(Saved data entries)
----------
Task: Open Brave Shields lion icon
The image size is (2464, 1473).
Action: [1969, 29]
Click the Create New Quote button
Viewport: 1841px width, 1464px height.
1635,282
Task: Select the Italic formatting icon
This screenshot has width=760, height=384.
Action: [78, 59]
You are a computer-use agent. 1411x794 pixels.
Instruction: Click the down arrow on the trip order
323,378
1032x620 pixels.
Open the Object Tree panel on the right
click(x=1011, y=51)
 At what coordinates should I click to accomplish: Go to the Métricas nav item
----------
## [Problem details]
When you answer, repeat each entry exactly as it appears above.

## [Completed task]
Task: Open Brave Shields lion icon
The image size is (2464, 1473).
Action: [1969, 29]
Click the Create New Quote button
Viewport: 1841px width, 1464px height.
1635,282
Task: Select the Italic formatting icon
This screenshot has width=760, height=384.
Action: [78, 59]
You are a computer-use agent. 1411x794 pixels.
Instruction: Click the down arrow on the trip order
323,378
1032x620 pixels.
Open the Object Tree panel on the right
click(x=1011, y=51)
 At what coordinates should I click to accomplish: Go to the Métricas nav item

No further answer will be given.